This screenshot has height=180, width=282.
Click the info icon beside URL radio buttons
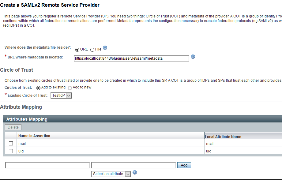click(x=105, y=48)
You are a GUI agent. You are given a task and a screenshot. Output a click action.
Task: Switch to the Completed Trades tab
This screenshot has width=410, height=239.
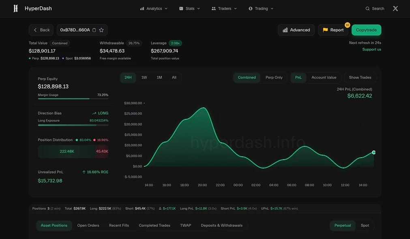(154, 225)
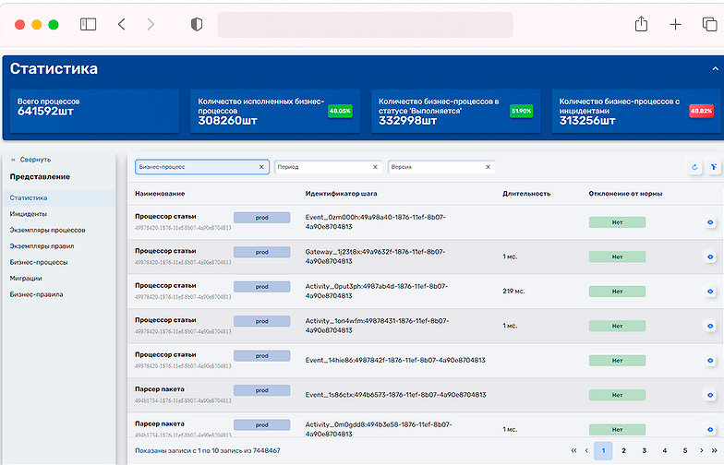
Task: Select Инциденты in the sidebar
Action: pos(28,214)
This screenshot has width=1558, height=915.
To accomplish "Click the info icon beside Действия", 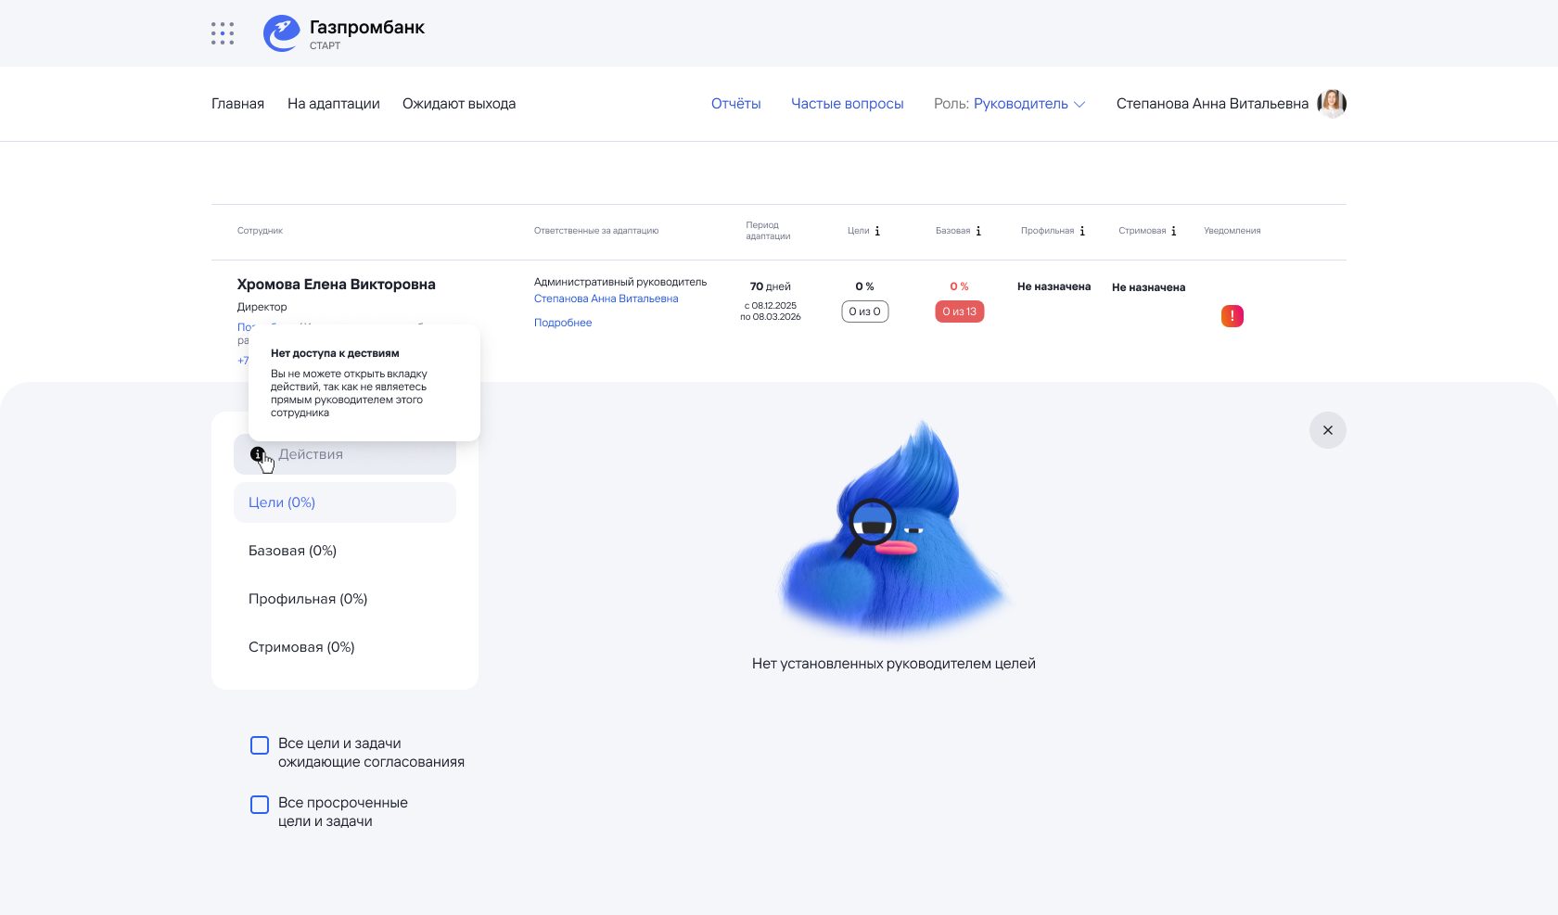I will [258, 454].
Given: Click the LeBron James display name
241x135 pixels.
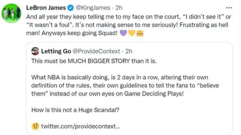Looking at the screenshot, I should pos(46,8).
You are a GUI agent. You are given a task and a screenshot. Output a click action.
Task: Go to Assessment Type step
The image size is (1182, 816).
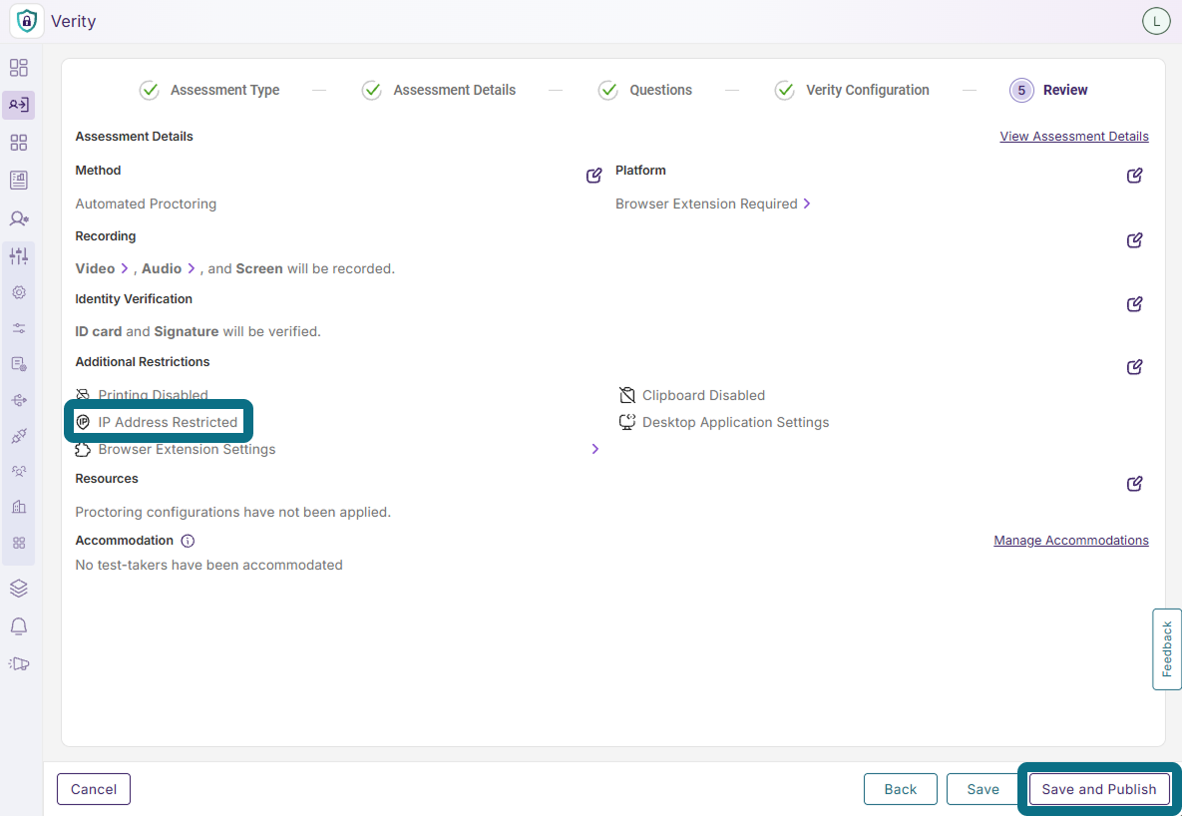click(208, 90)

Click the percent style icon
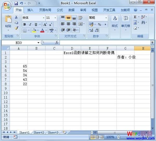coord(99,24)
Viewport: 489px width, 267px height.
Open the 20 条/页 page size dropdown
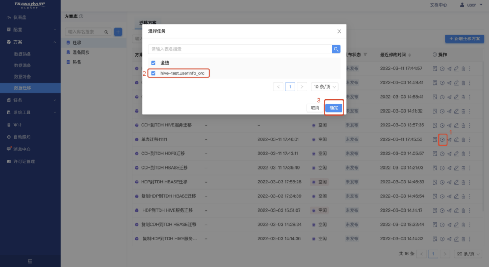click(x=468, y=254)
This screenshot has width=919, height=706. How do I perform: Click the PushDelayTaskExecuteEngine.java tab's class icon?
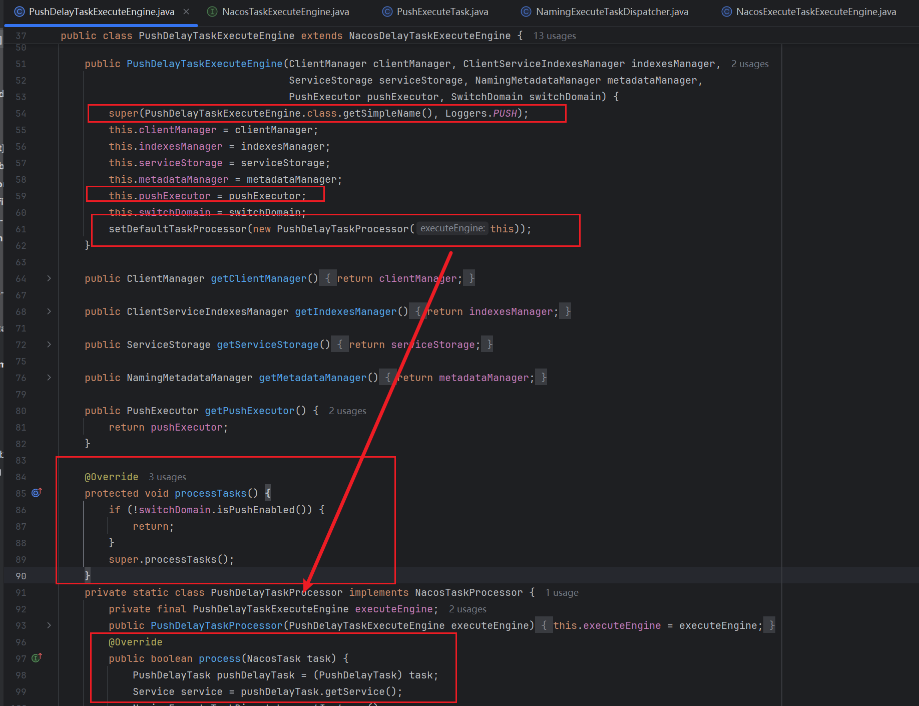(19, 12)
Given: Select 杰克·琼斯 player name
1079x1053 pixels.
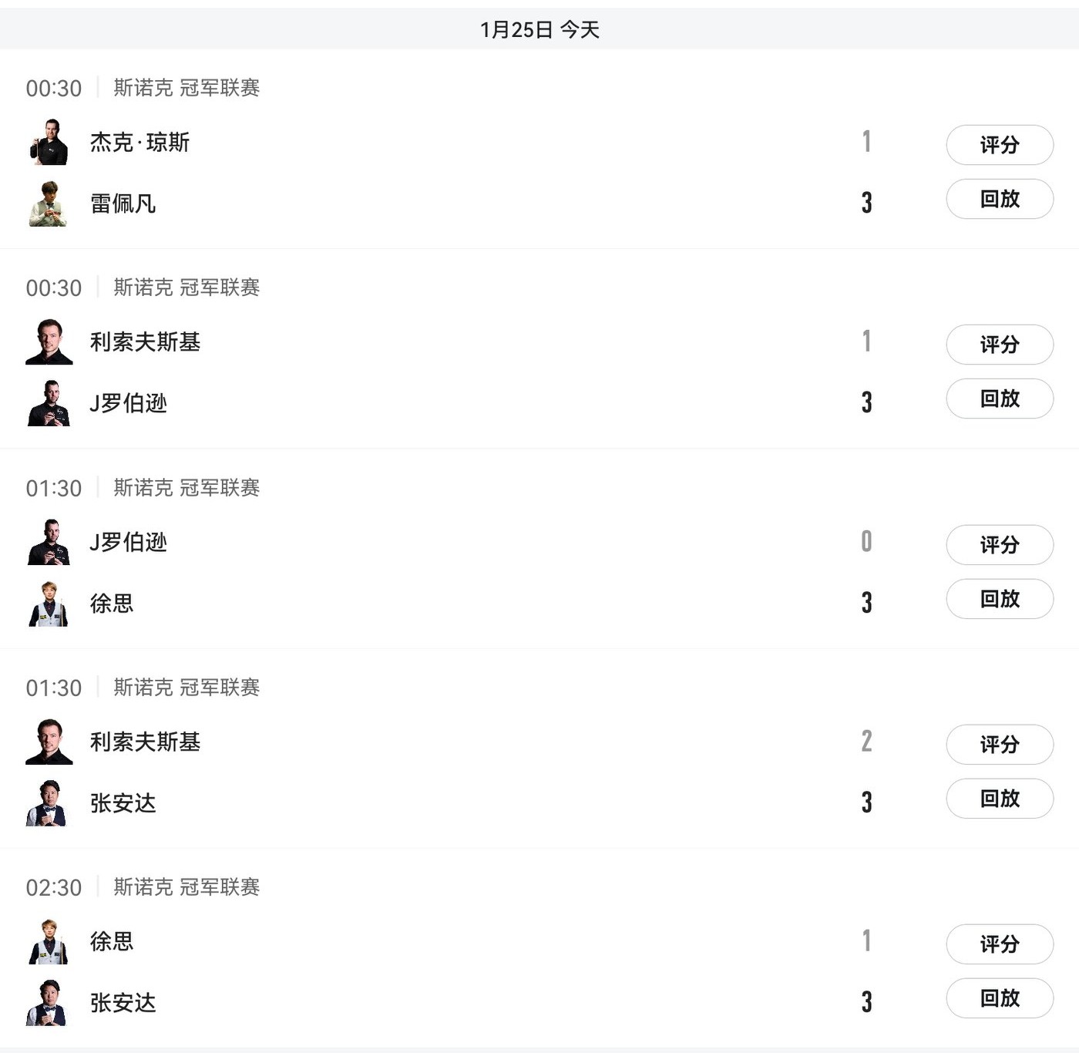Looking at the screenshot, I should click(x=139, y=143).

▶ [The problem]
Using the data above, show each line where "name" occurs.

▶ [Answer section]
Given: Click the LeBron James display name
Given: Select 杰克·琼斯 player name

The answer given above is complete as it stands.